If we followed that argument through, it would mean that we would never listen to constituents who came from groups that were less likely to vote. For example, it would mean that we paid no attention to the views of Jehovahs Witnesses because we know that they will not ever vote in an election. If I have a constituent who I know will not vote in an election, I will still do my damnedest to help them in whatever casework they bring to me and with whatever problem they have. I will take their views very seriously, even though I know that they will not be voting at the next election. The argument is specious.
Mr. Evans: To extend it further, that argument would mean that Members of Parliament would not take any notice of any members of the public who were going to vote against them. That is clearly not the case. We know that thousands of people, unbelievably, vote against us at each general election, but once we are MPs we are committed to represent them all equally, whether they voted for us or not, and whether or not they are under the voting age.
Mr. Harper: My hon. Friend makes a good point. When we are making decisions about legislation, we do not consider only the effect that those laws will have today. It is oft mentioned in this House that Members are making decisions and thinking about future generations when they enact legislation. That shows that MPs from all parties think about those who do not yet have the opportunity to vote when they make decisions.
In the few minutes before I finish my argument, it might be worth reading into the record the views of the former Prime Minister, Tony BlairI do not know how much they will weigh on Labour Members. We know how much they must wish that they had him back. He made it quite clear that he did not support a reduction in the voting age. He was challenged by the then Liberal Democrat Member for Ludlow, Matthew Green, who raised the same specious arguments. He said:
The Prime Minister will know that at 16 young people are considered old enough to marry
although there are qualifications
to have children, to pay taxes and to join the armed forces, yet they are not allowed to vote until they are 18. Does he consider that those things are a lesser responsibility than voting? Will he meet me and a group of young people...to discuss reducing the voting age?

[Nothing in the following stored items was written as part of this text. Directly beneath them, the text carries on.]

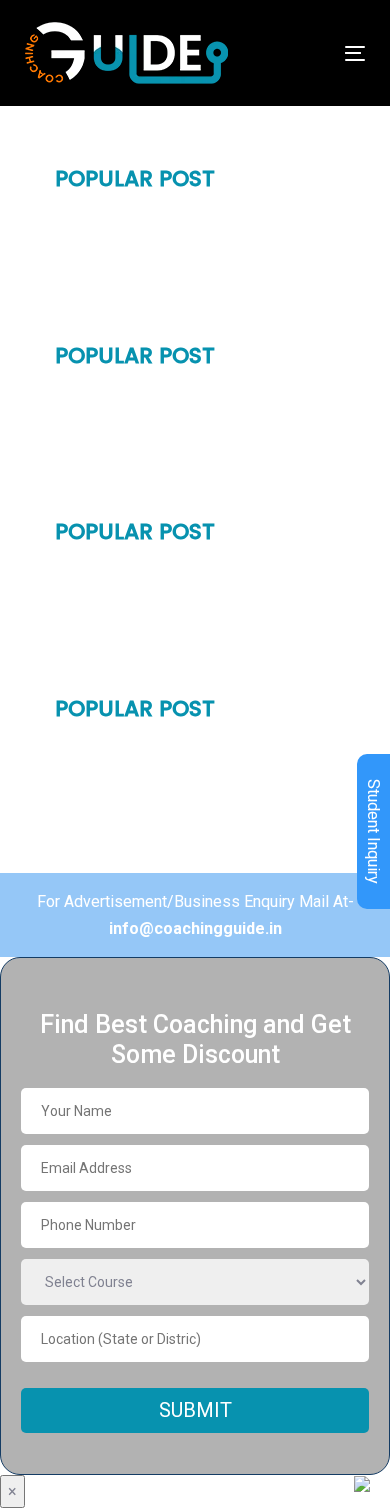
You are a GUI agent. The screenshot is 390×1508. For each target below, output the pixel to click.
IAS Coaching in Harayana (155, 258)
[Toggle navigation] (308, 53)
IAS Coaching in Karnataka (157, 647)
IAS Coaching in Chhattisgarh (167, 823)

The then Prime Minister replied:
I am not sure that we would always want 16-year-olds to do all the things they can do. I am afraid that I do not agree with the hon. Gentleman on the voting age. I think that it should remain as it is.[ Official Report, 23 January 2002; Vol. 378, c. 887.]
I hope that that will be a persuasive argument for those Labour Members who think that Tony Blair was a good judge of things, although I do not necessarily share that view.
We have covered most of the issues fairly well.